Alrededor de 150 chicas y chicos realizan actividades deportivas y reciben una merienda dos veces por semana, cuando la situación sanitaria lo permite. Foto El Milenio (archivo).

EM: ¿Resulta complejo poder entablar una relación de respeto con los alumnos?

MSE: Con los más grandes es más complicado. Pero de a poco vamos entablando un vínculo de mayor confianza y escucha. Lo que intento explicarles es que para esta sociedad ellos están cortados con la misma tijera, y que esta es una pequeña herramienta o posibilidad de cambiar el rumbo. Ellos vivieron cosas que muchas personas no pueden ni imaginar. Es muy ingrato que alguien de 14, 15 años haya tenido que atravesar y normalizar entornos tan violentos. Nosotros queremos que la normalidad sea otra para ellos.

EM: Si seguís entrenándolos es porque pensás que esto se puede modificar, ¿no?

MSE: Claro que sí, pero intento que no nos volvamos locos con nuestras expectativas. Yo conozco a estos chicos hace años. No quiero que terminen en el Complejo Esperanza o peor. Ellos están intentando torcer un destino muy duro. Yo sé que son buenos pibes, estoy absolutamente convencido de eso. Porque siguen viniendo a VADI dos veces por semana a que un adulto los rete, les enseñe, los aconseje, los acompañe. No se dan por vencidos y eso me da una esperanza de que todavía hay algo por hacer.

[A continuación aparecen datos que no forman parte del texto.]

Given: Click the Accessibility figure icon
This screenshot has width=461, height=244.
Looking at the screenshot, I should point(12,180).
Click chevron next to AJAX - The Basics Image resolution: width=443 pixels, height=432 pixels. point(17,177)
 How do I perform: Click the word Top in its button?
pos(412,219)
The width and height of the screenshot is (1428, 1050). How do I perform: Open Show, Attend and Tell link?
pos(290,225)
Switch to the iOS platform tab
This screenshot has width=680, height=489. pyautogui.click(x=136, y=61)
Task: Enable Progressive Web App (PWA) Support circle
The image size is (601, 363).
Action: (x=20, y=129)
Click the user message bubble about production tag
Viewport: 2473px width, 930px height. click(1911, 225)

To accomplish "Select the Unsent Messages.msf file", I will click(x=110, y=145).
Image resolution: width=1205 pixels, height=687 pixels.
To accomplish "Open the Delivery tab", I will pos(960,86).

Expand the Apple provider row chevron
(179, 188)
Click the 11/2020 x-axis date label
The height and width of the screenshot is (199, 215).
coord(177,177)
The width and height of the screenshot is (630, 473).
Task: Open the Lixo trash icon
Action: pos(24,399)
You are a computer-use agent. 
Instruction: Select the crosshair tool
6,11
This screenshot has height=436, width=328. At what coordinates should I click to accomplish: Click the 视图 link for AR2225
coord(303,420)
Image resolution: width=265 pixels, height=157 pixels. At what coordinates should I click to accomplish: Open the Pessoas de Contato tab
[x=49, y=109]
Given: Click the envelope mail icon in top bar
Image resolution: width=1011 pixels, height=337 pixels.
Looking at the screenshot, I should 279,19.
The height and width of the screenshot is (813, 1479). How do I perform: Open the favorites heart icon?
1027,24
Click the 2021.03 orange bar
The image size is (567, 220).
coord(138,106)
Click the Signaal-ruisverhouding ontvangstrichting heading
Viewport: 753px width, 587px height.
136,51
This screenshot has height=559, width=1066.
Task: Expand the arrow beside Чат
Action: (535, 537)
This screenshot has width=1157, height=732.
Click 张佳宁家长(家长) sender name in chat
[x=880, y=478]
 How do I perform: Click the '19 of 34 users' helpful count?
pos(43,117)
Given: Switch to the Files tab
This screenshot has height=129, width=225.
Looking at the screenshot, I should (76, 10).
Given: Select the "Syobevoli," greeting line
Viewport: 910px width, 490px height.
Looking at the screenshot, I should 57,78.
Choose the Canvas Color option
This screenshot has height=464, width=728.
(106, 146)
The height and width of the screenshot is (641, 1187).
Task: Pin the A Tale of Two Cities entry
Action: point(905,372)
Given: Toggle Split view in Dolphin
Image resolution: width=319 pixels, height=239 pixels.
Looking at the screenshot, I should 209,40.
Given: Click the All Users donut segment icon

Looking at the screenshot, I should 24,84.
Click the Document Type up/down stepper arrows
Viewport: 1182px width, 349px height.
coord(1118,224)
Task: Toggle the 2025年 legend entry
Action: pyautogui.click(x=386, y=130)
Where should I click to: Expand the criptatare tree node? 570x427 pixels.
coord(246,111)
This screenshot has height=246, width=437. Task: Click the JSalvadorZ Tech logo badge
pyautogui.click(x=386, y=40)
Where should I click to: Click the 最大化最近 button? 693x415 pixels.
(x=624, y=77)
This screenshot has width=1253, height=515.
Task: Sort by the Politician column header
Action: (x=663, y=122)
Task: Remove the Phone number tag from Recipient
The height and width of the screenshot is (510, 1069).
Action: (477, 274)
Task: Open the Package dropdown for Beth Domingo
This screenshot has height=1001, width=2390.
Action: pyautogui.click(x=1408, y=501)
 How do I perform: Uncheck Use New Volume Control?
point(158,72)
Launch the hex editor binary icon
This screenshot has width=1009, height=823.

EM: ¿Se puede decir que el deporte es la manera que tienen de conectar a los chicos con otros aprendizajes?

MSE: Claramente es así. Acá se les enseña respeto y compañerismo. Tratarse bien y comunicarse sin violencia y sin insultos es clave. Les mostramos que la merienda se sirve para que todos tengamos algo para comer y luego todos tienen que hacer el esfuerzo de dejar las cosas ordenadas. Es lo básico, pero ellos no tienen otro lugar donde aprenderlo.

Hoy los chicos entienden que todos los elementos que tenemos son colectivos. Nadie patea una pelota a cualquier lado ni tira un papel al suelo. Están aprendiendo que cuidando lo grupal también se pueden cuidar a ellos mismos.

Tenemos un sentido de pertenencia muy importante y nos costó mucho trabajo. Antes incluso se armaban bandos en función de los barrios de los que cada uno provenía y eso generaba enfrentamientos. Hoy ya han comprendido que este es un espacio de aprendizaje colectivo, quizás el único disponible para ellos en este momento tan complicado.